**Your goal:** Please output every entry below precisely as written.

[Stored items]
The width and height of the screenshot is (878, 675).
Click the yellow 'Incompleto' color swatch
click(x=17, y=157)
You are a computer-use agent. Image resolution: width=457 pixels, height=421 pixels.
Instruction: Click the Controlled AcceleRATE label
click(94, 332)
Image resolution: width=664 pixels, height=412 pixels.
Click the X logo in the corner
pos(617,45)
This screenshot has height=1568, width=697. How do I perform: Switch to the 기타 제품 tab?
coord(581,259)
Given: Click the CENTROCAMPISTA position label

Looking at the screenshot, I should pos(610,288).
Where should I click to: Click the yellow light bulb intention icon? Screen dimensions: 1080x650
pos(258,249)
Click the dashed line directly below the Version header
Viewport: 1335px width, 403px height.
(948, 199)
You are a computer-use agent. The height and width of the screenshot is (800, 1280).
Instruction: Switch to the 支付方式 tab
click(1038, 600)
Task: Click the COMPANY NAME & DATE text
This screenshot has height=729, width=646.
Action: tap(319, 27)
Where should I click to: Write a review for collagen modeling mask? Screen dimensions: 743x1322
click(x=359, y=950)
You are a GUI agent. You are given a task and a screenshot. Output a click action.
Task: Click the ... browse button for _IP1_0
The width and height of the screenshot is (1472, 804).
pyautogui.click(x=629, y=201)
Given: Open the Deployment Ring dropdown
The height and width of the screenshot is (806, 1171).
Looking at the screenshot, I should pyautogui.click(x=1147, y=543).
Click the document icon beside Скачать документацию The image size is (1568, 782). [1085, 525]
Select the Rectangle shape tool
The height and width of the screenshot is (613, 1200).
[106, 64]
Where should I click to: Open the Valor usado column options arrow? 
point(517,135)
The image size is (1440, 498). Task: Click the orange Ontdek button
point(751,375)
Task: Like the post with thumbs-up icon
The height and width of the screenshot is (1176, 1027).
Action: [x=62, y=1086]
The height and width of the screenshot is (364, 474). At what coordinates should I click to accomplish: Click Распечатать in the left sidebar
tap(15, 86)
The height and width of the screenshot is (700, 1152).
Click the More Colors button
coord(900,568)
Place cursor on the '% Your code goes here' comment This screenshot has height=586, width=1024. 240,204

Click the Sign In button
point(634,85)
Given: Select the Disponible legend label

**Response area:**
The width and height of the screenshot is (878, 675).
Click the yellow 'Incompleto' color swatch
click(x=17, y=157)
You are a computer-use agent. Image resolution: width=457 pixels, height=421 pixels.
Instruction: Click the Controlled AcceleRATE label
click(94, 332)
Image resolution: width=664 pixels, height=412 pixels.
Click the X logo in the corner
pos(617,45)
This screenshot has height=1568, width=697. How do I perform: Switch to the 기타 제품 tab?
coord(581,259)
Given: Click the CENTROCAMPISTA position label

Looking at the screenshot, I should pos(610,288).
Where should I click to: Click the yellow light bulb intention icon? Screen dimensions: 1080x650
pos(258,249)
Click the dashed line directly below the Version header
Viewport: 1335px width, 403px height.
(948, 199)
You are a computer-use agent. The height and width of the screenshot is (800, 1280).
Instruction: Switch to the 支付方式 tab
click(1038, 600)
Task: Click the COMPANY NAME & DATE text
This screenshot has height=729, width=646.
Action: tap(319, 27)
Where should I click to: Write a review for collagen modeling mask? Screen dimensions: 743x1322
click(x=359, y=950)
You are a GUI agent. You are given a task and a screenshot. Output a click action.
Task: Click the ... browse button for _IP1_0
The width and height of the screenshot is (1472, 804).
pyautogui.click(x=629, y=201)
Given: Open the Deployment Ring dropdown
The height and width of the screenshot is (806, 1171).
Looking at the screenshot, I should pyautogui.click(x=1147, y=543).
Click the document icon beside Скачать документацию The image size is (1568, 782). [1085, 525]
Select the Rectangle shape tool
The height and width of the screenshot is (613, 1200).
[106, 64]
Where should I click to: Open the Valor usado column options arrow? 
point(517,135)
The image size is (1440, 498). Task: Click the orange Ontdek button
point(751,375)
Task: Like the post with thumbs-up icon
The height and width of the screenshot is (1176, 1027).
Action: [x=62, y=1086]
The height and width of the screenshot is (364, 474). At what coordinates should I click to accomplish: Click Распечатать in the left sidebar
tap(15, 86)
The height and width of the screenshot is (700, 1152).
Click the More Colors button
coord(900,568)
Place cursor on the '% Your code goes here' comment This screenshot has height=586, width=1024. 240,204

Click the Sign In button
point(634,85)
Given: Select the Disponible legend label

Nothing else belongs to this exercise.